- _STATED EXERCISE_
Report every line below that contains the string "Viewport", copying each such line in full.

Begin DATASET RECORDS

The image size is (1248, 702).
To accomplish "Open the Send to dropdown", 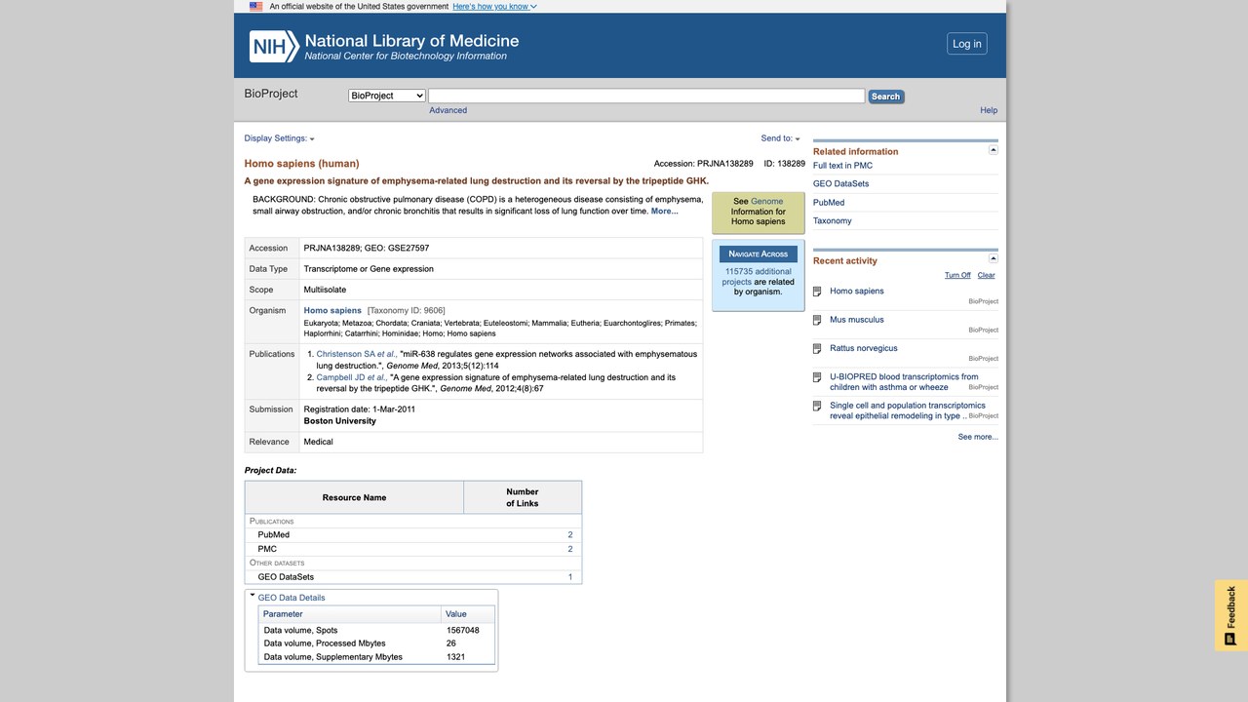I will point(780,138).
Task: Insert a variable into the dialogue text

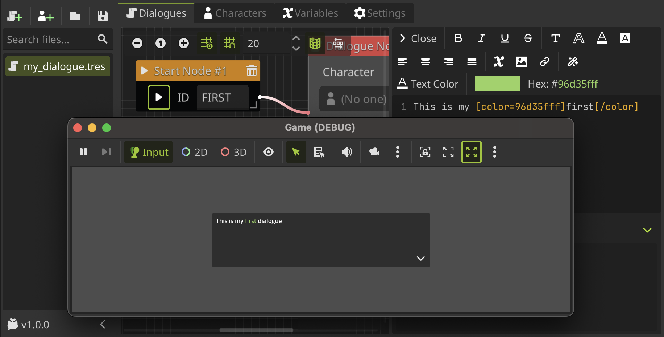Action: point(499,62)
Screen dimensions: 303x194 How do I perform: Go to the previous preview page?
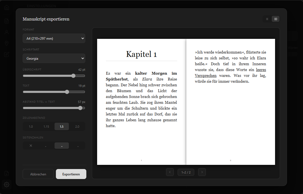[170, 172]
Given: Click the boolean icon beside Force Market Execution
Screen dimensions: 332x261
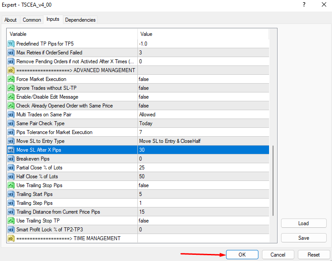Looking at the screenshot, I should click(x=11, y=79).
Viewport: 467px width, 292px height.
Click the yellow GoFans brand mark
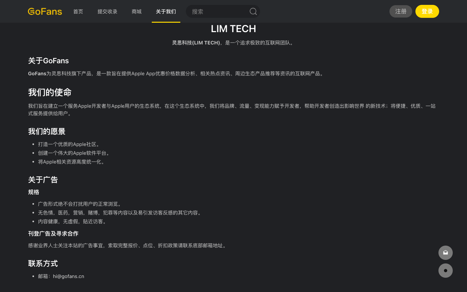(45, 11)
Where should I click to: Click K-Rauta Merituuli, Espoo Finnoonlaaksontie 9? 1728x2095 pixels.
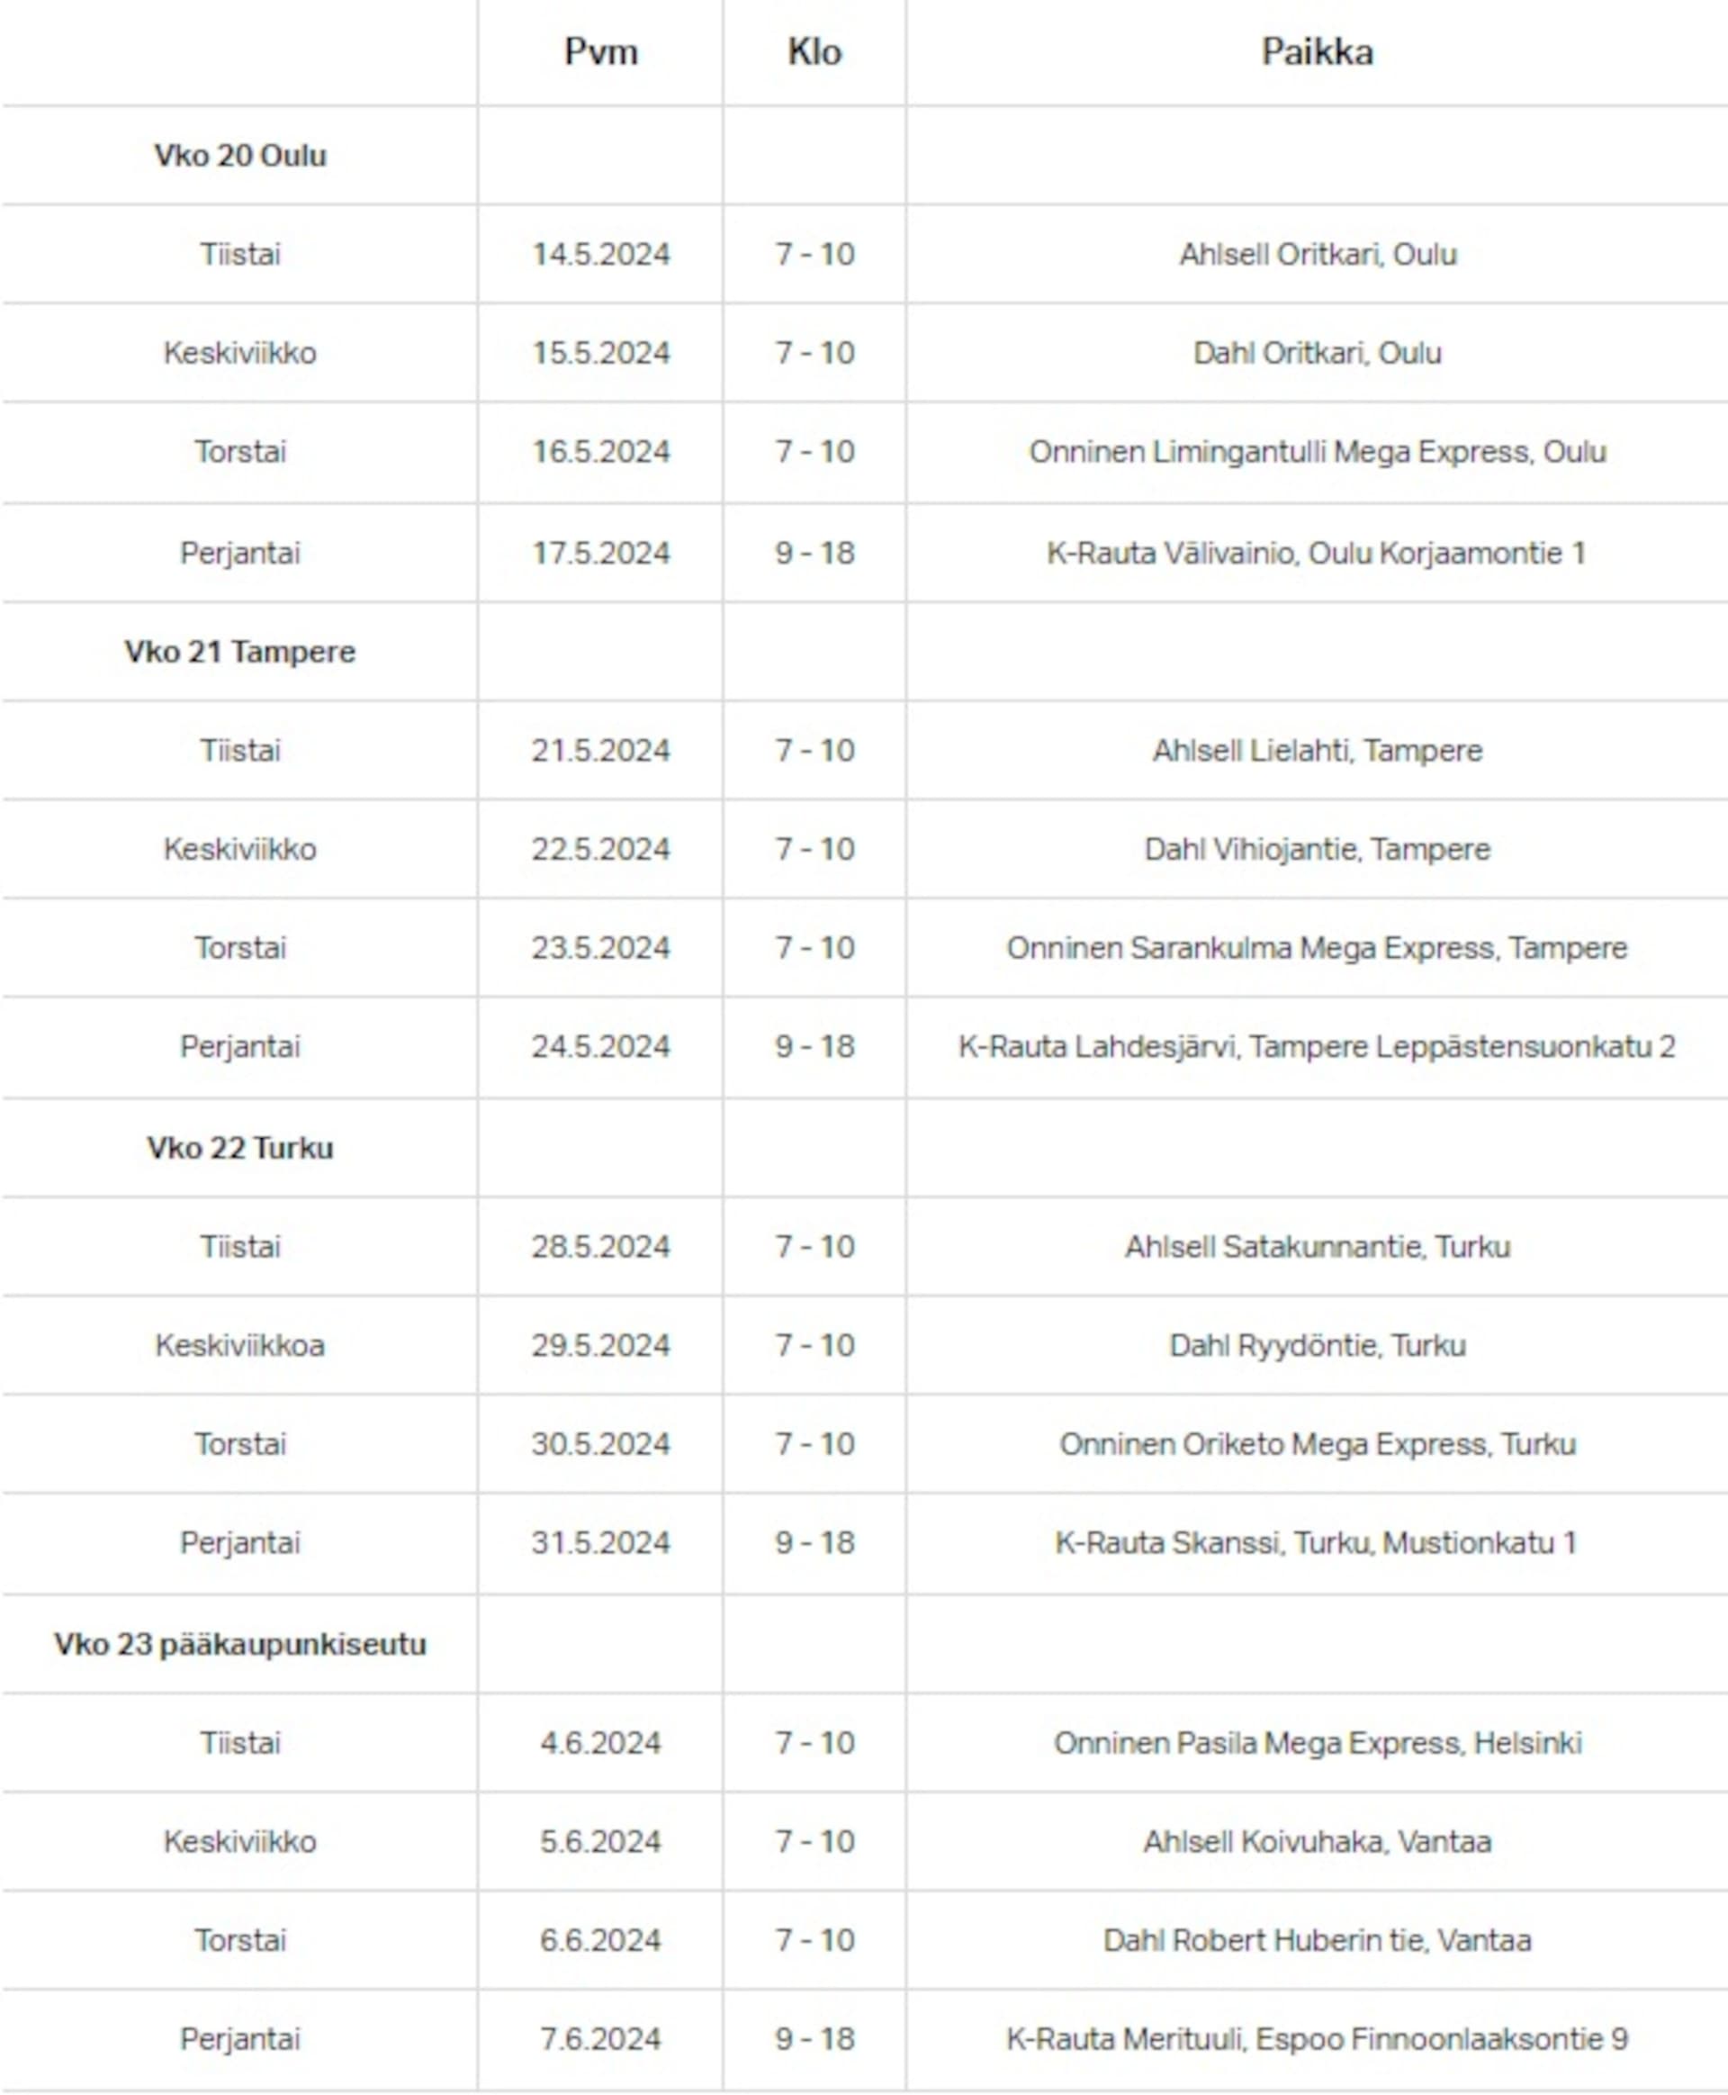click(1317, 2039)
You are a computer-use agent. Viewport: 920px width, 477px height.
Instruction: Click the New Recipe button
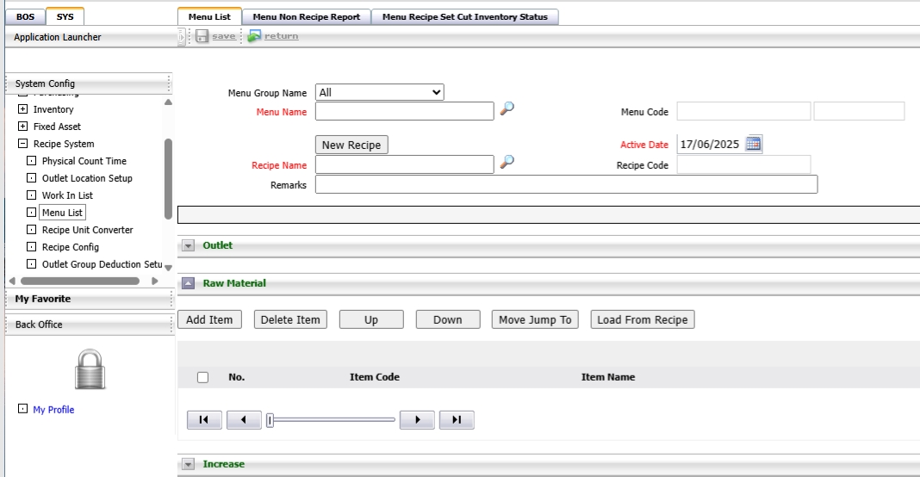351,145
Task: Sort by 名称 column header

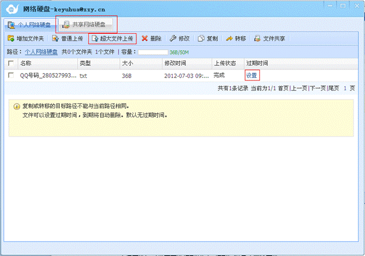Action: click(26, 63)
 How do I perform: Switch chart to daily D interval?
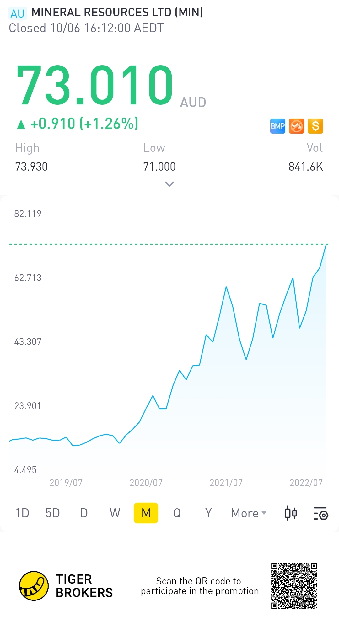[84, 513]
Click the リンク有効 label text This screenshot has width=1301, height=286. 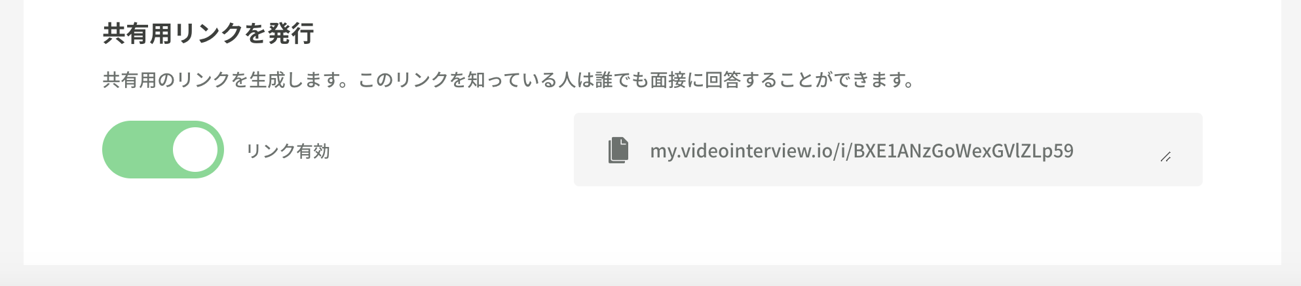(x=288, y=152)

End DATASET RECORDS

- _RESPONSE TO THIS TASK_
Viewport: 467px width, 292px height.
You are a computer-use agent. Viewport: 920px width, 477px height.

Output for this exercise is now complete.